_TASK SET_
**a)** In the medical bills text below, on what date did the No Surprises Act go into effect?
**b)** The medical bills text below names ways to get health insurance other than through a job. List all of them.
**c)** Reproduce the stretch of the medical bills text below from "Traditional health insurance" through "large bill later.".

_EXERCISE TEXT_
··········

Millions of Americans receive surprise medical bills each year. That includes insured individuals, according to research by the Peterson-KFF Health System Tracker. A new federal law, The No Surprises Act, went into effect Jan. 1, banning most unexpected medical charges.
There's still a lack of understanding about how insurance systems work. We're never really taught the basics of how to better advocate for ourselves.
Being insured is the first step in protecting your balance sheet from a health crisis. In many cases in the U.S., health insurance is tied to employment. Other options include Medicaid (for those who qualify based on low income), COBRA for a limited time if you lose your job and are searching for a new one, or Medicare for retirees. The self-employed can go through the Affordable Care Act health-care marketplace or private companies to secure a plan.
Traditional health insurance usually offers lower deductibles (how much you pay for a medical service before insurance covers the rest) and higher premiums (monthly payments). A high-deductible plan (HDHP) has lower monthly payments, but can have bigger financial ramifications in the event of a health crisis since you'll pay more out-of-pocket before insurance kicks in. It is better to have an HDHP than be completely uninsured.
You need to know what is covered by your plan, including which doctors and hospitals are in-network. Your insurance company may not cover a visit to an out-of-network doctor, meaning you could get a large bill later.
The best way to confirm what is covered is to ask your insurance provider. You can also ask the doctor about how a medical procedure, such as a blood draw, will be coded for billing purposes.
You want to make sure everyone with whom you interact at a doctor's office or hospital is in-network. If even one doctor in the room, like an anesthesiologist, is out of network, you could end up with an unexpectedly high bill.
Don't understand a term on your bill? Ask your insurance provider. Call the hospital or doctor's office if you haven't received an itemized bill for a visit. Once you have one, walk through each item and confirm that it's a service you received.
If things don't add up, you can file a formal appeal with your insurance provider. Information about how to appeal should be on the Explanation of Benefits (EOB) you receive from the insurance company. You should also call the hospital billing department to share that you're disputing your insurer's decision so your bill isn't sent to debt collections.
Call the financial assistance department of the hospital to ask about income-based programs or a payment plan. Or you could ask for a discount if you paid the full bill upfront instead of through a payment plan.
It's wise to include your deductible, or even your out-of-pocket maximum, as part of your emergency savings fund, especially if you have a high-deductible health plan.
Flexible Spending Accounts are another tax-advantaged way to save up for future medical expenses by putting pre-tax dollars into your account. These come with a use-it-or-lose-it policy each year.
Unfortunately, in the U.S., it's entirely on us as individuals to safeguard our physical and financial health. Taking the time to understand your particular insurance plan--or to get insured in the first place--is the best way to start.

··········

_DATA UNDER STUDY_
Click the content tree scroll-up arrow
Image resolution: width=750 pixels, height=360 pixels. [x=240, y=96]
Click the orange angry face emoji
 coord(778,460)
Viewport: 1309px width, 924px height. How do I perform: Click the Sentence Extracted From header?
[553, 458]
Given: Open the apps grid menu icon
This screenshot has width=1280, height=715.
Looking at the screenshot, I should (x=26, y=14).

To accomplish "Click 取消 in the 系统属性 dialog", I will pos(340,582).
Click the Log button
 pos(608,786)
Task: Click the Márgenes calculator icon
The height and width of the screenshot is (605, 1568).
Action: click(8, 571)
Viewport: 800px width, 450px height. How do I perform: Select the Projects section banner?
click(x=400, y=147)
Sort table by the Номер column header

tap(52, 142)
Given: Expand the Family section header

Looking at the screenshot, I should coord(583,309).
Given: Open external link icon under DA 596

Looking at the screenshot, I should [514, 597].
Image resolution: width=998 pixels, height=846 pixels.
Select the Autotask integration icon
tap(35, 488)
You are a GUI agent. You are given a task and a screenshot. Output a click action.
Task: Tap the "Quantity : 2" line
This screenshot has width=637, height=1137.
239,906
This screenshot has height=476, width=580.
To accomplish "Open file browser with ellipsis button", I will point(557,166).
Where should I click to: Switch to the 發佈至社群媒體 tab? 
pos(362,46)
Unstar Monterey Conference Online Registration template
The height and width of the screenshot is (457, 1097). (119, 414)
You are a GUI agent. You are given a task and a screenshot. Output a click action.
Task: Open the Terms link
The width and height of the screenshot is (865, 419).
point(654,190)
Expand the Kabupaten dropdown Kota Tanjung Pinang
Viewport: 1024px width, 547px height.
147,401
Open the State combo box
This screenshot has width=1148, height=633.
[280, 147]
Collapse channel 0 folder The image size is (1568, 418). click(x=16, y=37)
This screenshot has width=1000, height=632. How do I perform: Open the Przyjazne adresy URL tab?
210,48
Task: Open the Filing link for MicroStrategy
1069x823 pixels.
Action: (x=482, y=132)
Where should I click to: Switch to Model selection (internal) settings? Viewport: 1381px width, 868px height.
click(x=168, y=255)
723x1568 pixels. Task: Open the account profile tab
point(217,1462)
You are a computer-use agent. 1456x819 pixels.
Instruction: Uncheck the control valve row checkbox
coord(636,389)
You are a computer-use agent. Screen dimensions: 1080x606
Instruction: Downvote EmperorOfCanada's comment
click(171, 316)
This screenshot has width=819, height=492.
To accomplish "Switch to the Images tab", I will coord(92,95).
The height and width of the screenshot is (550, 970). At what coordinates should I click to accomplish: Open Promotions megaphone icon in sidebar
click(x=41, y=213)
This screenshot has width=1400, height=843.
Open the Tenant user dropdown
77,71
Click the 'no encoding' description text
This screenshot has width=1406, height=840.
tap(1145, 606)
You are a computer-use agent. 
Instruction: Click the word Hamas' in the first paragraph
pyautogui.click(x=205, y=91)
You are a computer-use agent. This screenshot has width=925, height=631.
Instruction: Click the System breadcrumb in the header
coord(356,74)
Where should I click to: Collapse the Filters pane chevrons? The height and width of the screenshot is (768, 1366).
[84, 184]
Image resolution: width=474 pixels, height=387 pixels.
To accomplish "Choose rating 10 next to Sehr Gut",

··········

_SOLUTIONS TO THE PROBLEMS_
**a)** Jan. 1

**b)**
- Medicaid
- COBRA
- Medicare
- The Affordable Care Act health-care marketplace
- Private companies

**c)**
Traditional health insurance usually offers lower deductibles (how much you pay for a medical service before insurance covers the rest) and higher premiums (monthly payments). A high-deductible plan (HDHP) has lower monthly payments, but can have bigger financial ramifications in the event of a health crisis since you'll pay more out-of-pocket before insurance kicks in. It is better to have an HDHP than be completely uninsured.
You need to know what is covered by your plan, including which doctors and hospitals are in-network. Your insurance company may not cover a visit to an out-of-network doctor, meaning you could get a large bill later.